The executed perforating program was as follows:

  • Run 1: 50-ft gun with a 5-ft blank in the middle
  • Run 2: 30-ft (9-m) gun with two memory gauges to record reservoir pressure, because no formation testing tool was run. These two runs were followed by 24-hour flow period No. 1 and an 18-hour initial shut-in period (pressure buildup one).
  • Run 3: 30-ft gun
  • Runs 4, 5, and 6: 40-ft (12-m) gun each
  • Run 6 was followed by a 16-hour flow period
  • Run 7: 45-ft (14-m) gun
  • Run 8 and 9: 50-ft gun each
  • Run 10: 45-ft gun
  • Run 11: 10-ft (3-m) gun
  • Run 12 and 13: 30-ft gun each
  • Perforation run 13 was followed by a 26-hour flow period and a 24-hour pressure buildup period.

The entire job was executed according to plan. Preliminary planning with attention to operational details was the foundation for a solid plan. Close teamwork between the rig crews, the wireline crews, and wellsite supervision lead to execution of the plan.

Perforation job outcome

The perforation job exceeded expectations. The total operating rig time for the 13 perforation runs was 122 hours, as compared to the planned 169 hours. This translated into an efficiency of 138% compared to plan and represented significant cost savings.

Flow period No. 1 provided the needed vertical and horizontal permeability, skin factor, and the Kv/Kh information. Ultimately, the well was flowed over three separate flow periods with three separate buildup periods.

The final calculated mechanical skin factor was less than two, in line with the planned 3 ⅞-in. gun performance, and exceeded expectations because of the well’s final geometry.

The flow potential of this well is significantly higher than the previously produced rate, but it is limited by the tubing erosional velocity. As a result of the team’s effort, use of the largest gun possible (2 7⁄8-in.) with the given 4 ½-in. casing did not result in additional mechanical skin damage.

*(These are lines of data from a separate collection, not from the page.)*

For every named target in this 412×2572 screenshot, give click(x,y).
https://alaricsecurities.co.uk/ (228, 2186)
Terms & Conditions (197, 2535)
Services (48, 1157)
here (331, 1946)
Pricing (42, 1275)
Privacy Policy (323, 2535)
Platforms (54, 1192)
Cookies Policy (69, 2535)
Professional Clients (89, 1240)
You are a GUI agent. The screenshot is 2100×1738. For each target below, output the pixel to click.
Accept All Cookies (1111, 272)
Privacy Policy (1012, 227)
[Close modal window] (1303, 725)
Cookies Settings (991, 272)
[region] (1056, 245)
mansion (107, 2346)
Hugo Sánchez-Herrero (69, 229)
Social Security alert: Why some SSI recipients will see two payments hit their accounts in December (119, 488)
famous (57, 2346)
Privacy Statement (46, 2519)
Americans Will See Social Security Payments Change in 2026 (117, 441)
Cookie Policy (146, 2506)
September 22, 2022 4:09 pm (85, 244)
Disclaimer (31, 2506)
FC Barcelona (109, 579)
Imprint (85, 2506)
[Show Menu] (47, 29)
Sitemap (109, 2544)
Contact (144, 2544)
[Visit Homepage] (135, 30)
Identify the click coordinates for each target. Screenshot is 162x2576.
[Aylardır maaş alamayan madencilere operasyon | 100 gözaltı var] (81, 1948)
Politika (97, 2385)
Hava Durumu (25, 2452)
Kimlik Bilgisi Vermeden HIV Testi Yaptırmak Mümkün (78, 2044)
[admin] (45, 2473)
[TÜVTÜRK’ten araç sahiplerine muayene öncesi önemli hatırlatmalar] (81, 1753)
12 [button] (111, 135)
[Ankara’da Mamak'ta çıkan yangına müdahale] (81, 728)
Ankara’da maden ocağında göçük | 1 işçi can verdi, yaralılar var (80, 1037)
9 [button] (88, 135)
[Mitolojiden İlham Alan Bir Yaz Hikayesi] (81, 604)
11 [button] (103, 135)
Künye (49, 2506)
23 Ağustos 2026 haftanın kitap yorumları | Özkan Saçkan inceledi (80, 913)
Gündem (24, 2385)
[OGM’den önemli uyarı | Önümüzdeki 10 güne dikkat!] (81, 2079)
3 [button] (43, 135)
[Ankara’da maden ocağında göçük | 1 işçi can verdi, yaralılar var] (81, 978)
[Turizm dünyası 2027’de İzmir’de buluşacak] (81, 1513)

Most importantly, the job was executed safely and professionally.

Acknowledgments

The authors thank the management of BP, ExxonMobil, Schlumberger, and especially the personnel at the Schlumberger Houma Offshore Cased Hole District for their support in preparing and executing this successful job and for the opportunity to present the results. We also acknowledge contributions by Harvey Williams, Schlumberger, who performed the gun shock modeling; and by Wes Black and Patrece Clay, BP; Lynn Saucier, Clover; Tony Meszaros, David Kennedy, and Bruce Tarantola, Schlumberger, who jointly provided leadership, support, supervision, planning, and job execution.

Editor’s Note: This is a summary of the SPE 113727 paper presented at the 2008 SPE Europec/EAGE Annual Conference and Exhibition held in Rome, Italy, June 9-12, 2008.